Le décret n° 2023-417 du 31 mai 2023 qui fixe les modalités techniques de la résiliation des contrats de consommation conclus par voie électronique renforce quant à lui les obligations des professionnels du e-commerce à l’égard des consommateurs. En effet, ce décret organise la résiliation des contrats électroniques en quelques « clics » prévue par l’article L. 215-1-1 du Code de la consommation. Il prévoit ainsi des obligations liées à l’accessibilité de la fonctionnalité de résiliation - qui doit être directement et facilement accessible depuis l’interface en ligne permettant la conclusion de contrat avec le professionnel - ainsi qu’à sa présentation - sous la mention « résilier votre contrat » ou une formule analogue. En outre, le texte liste les mentions qui doivent impérativement être renseignées ou validées par le consommateur afin de permettre l’identification du contrat à résilier (nom, prénom…). En cas de manquement aux obligations fixées par le décret, les professionnels encourent une amende maximale de 15 000 euros pour une personne physique et de 75 000 euros pour une personne morale (Code de la Consommation, article L. 241-3-1).

Protection des mineurs : obligations pour les entreprises 

Pour la protection des mineurs, il faut désormais compter avec la loi n° 2023-566 loi du 7 juillet 2023 visant à instaurer une majorité numérique et à lutter contre la haine en ligne. Elle fixe à 15 ans l’âge à partir duquel un mineur peut s’inscrire seul sur un réseau social. De nouvelles obligations à la charge des plateformes découlent de cette majorité numérique, telle que l’obligation de refuser l’inscription des mineurs de moins de 15 ans sauf accord parental. Cette loi se veut également être une avancée dans la lutte contre le cyberharcèlement et impose aux exploitants de réseaux sociaux de coopérer avec les autorités pénales en la matière.

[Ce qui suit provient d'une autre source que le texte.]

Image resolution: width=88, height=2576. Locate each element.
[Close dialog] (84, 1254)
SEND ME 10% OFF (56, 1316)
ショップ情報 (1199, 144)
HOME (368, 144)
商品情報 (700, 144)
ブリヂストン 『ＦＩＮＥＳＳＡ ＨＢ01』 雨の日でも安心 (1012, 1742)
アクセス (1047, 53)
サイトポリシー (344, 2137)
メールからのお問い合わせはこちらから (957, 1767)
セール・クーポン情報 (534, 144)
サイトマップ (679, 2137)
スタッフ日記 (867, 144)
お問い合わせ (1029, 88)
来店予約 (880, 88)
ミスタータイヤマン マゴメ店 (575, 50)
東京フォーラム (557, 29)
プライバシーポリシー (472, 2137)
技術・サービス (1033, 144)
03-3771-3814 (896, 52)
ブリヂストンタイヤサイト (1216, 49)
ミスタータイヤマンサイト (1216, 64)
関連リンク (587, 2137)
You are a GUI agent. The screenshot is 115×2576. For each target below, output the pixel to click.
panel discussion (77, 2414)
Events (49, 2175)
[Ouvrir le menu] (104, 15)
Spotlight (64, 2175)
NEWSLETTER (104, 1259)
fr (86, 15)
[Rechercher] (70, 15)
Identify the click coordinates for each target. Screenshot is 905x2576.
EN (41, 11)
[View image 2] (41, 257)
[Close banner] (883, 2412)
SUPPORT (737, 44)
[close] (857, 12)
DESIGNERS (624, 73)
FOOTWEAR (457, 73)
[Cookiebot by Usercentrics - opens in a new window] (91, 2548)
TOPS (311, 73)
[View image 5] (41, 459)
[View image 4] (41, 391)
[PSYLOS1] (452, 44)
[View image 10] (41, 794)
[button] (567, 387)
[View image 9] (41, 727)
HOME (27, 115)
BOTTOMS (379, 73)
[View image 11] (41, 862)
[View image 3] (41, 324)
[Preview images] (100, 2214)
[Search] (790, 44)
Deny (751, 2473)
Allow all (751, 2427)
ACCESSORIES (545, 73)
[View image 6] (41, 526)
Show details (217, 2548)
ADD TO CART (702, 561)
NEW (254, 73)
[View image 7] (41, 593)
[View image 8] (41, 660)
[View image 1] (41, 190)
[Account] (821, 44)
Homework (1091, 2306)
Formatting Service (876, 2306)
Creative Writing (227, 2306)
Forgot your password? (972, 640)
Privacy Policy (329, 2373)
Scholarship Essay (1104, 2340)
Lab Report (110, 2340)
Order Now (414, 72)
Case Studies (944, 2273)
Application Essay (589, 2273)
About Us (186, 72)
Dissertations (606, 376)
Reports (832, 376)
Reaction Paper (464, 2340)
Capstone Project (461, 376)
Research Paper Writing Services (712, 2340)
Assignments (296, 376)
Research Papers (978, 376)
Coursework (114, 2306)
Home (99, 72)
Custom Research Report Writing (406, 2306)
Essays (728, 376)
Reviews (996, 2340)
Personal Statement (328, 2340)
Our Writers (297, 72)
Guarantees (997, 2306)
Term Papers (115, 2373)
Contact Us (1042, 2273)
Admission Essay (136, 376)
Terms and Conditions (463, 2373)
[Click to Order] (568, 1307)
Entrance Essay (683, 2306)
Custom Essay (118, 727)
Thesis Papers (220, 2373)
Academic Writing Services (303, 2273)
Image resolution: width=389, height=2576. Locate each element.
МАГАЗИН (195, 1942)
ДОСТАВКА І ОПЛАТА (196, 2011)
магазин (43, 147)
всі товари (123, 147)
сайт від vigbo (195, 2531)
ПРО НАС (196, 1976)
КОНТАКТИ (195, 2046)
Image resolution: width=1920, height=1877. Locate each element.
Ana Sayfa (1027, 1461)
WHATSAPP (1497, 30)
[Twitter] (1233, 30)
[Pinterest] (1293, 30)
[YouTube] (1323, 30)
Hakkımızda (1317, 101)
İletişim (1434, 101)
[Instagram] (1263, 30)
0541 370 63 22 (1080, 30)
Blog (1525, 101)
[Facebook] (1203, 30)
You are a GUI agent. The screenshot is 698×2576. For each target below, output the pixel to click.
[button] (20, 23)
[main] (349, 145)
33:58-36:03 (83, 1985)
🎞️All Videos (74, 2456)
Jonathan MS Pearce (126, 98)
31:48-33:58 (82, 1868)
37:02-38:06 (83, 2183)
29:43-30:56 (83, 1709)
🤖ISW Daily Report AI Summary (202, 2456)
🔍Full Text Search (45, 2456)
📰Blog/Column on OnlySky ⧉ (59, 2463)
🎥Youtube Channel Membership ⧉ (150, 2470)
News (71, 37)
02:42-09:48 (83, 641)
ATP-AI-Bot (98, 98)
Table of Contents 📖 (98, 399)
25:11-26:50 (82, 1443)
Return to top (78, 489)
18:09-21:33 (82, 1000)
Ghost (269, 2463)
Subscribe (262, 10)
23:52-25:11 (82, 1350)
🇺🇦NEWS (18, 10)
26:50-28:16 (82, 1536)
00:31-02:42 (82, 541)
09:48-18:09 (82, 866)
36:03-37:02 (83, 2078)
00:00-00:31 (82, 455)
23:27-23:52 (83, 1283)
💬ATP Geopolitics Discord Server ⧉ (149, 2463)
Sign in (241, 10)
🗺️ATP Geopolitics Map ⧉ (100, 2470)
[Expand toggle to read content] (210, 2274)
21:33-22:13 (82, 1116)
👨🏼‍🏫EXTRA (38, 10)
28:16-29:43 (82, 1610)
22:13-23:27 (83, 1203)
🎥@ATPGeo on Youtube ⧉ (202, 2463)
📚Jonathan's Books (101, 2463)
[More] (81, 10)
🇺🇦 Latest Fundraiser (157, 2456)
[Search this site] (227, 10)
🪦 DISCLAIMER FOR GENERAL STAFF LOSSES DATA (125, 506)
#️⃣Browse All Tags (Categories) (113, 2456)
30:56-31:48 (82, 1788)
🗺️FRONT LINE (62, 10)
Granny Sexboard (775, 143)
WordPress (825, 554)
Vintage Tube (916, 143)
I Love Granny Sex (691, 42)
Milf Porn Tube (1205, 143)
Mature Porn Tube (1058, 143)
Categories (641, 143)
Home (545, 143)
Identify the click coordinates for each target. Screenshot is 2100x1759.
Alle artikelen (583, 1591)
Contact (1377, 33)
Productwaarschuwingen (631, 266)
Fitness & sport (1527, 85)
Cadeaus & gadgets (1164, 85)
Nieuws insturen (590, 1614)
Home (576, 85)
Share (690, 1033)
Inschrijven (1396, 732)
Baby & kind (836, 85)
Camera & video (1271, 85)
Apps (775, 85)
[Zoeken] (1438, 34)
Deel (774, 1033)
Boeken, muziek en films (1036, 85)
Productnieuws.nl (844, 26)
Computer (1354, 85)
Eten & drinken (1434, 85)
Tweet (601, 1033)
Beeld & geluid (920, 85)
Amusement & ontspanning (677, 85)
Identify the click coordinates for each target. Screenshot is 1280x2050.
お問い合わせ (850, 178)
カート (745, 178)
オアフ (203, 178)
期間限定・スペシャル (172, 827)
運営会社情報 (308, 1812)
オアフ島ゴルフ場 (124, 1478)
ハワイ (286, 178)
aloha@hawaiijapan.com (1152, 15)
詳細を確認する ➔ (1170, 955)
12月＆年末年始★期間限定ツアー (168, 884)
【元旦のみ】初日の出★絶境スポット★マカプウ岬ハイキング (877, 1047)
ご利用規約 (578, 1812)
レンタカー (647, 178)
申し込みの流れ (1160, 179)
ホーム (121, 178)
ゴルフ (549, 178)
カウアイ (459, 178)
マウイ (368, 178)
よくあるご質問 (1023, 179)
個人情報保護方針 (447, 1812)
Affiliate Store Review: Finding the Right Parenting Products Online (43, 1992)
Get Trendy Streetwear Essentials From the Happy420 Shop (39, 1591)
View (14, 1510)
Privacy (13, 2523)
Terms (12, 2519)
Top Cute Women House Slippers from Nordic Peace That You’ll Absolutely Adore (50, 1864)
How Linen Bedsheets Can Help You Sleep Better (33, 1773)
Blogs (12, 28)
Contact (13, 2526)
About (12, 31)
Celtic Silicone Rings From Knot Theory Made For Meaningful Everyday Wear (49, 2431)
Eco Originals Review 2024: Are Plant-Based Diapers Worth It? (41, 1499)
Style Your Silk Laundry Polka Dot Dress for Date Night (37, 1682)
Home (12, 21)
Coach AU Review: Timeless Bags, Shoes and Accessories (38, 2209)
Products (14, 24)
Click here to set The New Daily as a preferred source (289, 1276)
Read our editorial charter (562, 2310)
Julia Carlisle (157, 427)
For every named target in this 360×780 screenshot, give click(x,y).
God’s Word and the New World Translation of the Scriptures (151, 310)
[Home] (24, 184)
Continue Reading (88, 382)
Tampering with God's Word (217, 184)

L’exposition de plus en plus fréquente des mineurs à des contenus néfastes sur Internet a également entraîné l’adoption de deux décrets en date du 11 juillet 2023 : le décret n° 2023-588 pris pour l’application de l’article 1er de la loi n° 2022-300 du 2 mars 2022 visant à renforcer le contrôle parental sur les moyens d’accès à internet et le décret n° 2023-589 portant application de l’article 6 de la loi n° 2004-575 du 21 juin 2004 pour la confiance dans l'économie numérique. Ces deux textes visent à à faciliter l’utilisation des outils de contrôle parental et à protéger les mineurs contre les contenus pornographiques en ligne en précisant notamment les obligations applicables aux fabricants d’équipements terminaux concernant les fonctionnalités que doivent respecter les dispositifs de contrôle parental.

La data, encore et toujours, en attendant l’IA 

La régulation des données au sein de l’Union européenne s’est égaLement intensifiée en 2023 avec un évènement marquant, celui de l’adoption, le 10 juillet 2023, d’une décision d’adéquation sur le EU-US Data Privacy Framework (« DPF »). La Commission européenne a en effet conclu que les États-Unis offraient finalement un niveau de protection des données personnelles équivalent à celui de l’Union européenne.

Par ailleurs, le Règlement 2023/2854 du Parlement européen et du Conseil du 13 décembre 2023 (« Data Act ») est venu préciser l’accessibilité et la portabilité des données, à caractère personnel ou non, générées par les objets connectés. Ce Règlement prévoit notamment des mesures renforçant les droits des utilisateurs sur les données qu’ils génèrent.

D’autres évolutions législatives d’importance sont attendues en 2024 avec, en particulier, l’adoption du futur règlement européen sur l’intelligence artificielle (« AI Act »), première réglementation mondiale en matière d’intelligence artificielle. Ce texte européen marquera sans aucun doute un tournant en matière de droit du numérique.